The Prime Minister also expressed his surprise at how the government has been criticised for not doing all it can to avoid being greylisted by Moneyval, but has also at the same time been criticised for reacting in such a manner for it to pass the Moneyval assessment.
Abela was asked by journalists about a SOFA which was reported to have been agreed upon with the USA, with the agreement coming as something to possibly instigate a more favourable American review of Malta in the Moneyval assessment later this year.
Initially, Abela refused to react to the reports, saying that if there is an agreement signed it will be signed with complete transparency.
Asked whether the deal is due to money laundering, with the implication being that it is in return for a favourable review from the USA, Abela said that no deal has been signed and that what is discussed in Cabinet must remain confidential, but that any agreement signed will be signed transparently.
However it was here that Abela added a key remark, saying that he is “surprised” at how on one hand there is a push, which he agrees with, to do everything not just to pass the Moneyval test but to fight money laundering in general; and on the other hand there is “resistance that when this government seems to truly be reacting, because it is convinced on its own principles, there is a whole attack for us not to do anything”

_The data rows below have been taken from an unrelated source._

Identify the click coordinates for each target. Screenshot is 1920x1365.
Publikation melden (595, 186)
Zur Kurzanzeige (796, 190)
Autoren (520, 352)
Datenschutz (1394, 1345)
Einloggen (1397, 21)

“It’s the same with the reforms we did on rule of law and governance – first there was a lot of criticism because we did nothing when in truth we did a lot; now suddenly it’s like nobody is liking what we are doing – let’s be consistent.”
Abela however clarified when asked again that he could not understand the ties between any SOFA and Moneyval, and said that the two are “distinct from one another.”
Asked by this newsroom about concerns related to how an agreement such as this may affect Malta’s neutrality as stated in the country’s constitution, Abela said that any agreement that may be signed will “safeguard the principles of our constitution and our country’s laws.”
Asked why the agreement has come about now, after years of discussion, so close to the Moneyval assessment, Abela said that the very fact that it has been on the table of discussion for years shows that it has nothing to do with the Moneyval assessment, because years ago there was no such assessment taking place.
The SOFA deal was reported by Times of Malta on Tuesday morning, and will reportedly be one of the key points of discussion in a visit to Malta by the US Secretary of Defence Mark Esper on Wednesday.
Such an agreement establishes the rights and privileges of foreign personnel, including the military, in the host country – in this case, Malta.
Any such deal will have to obtain a two-thirds majority in Parliament before it can come into effect.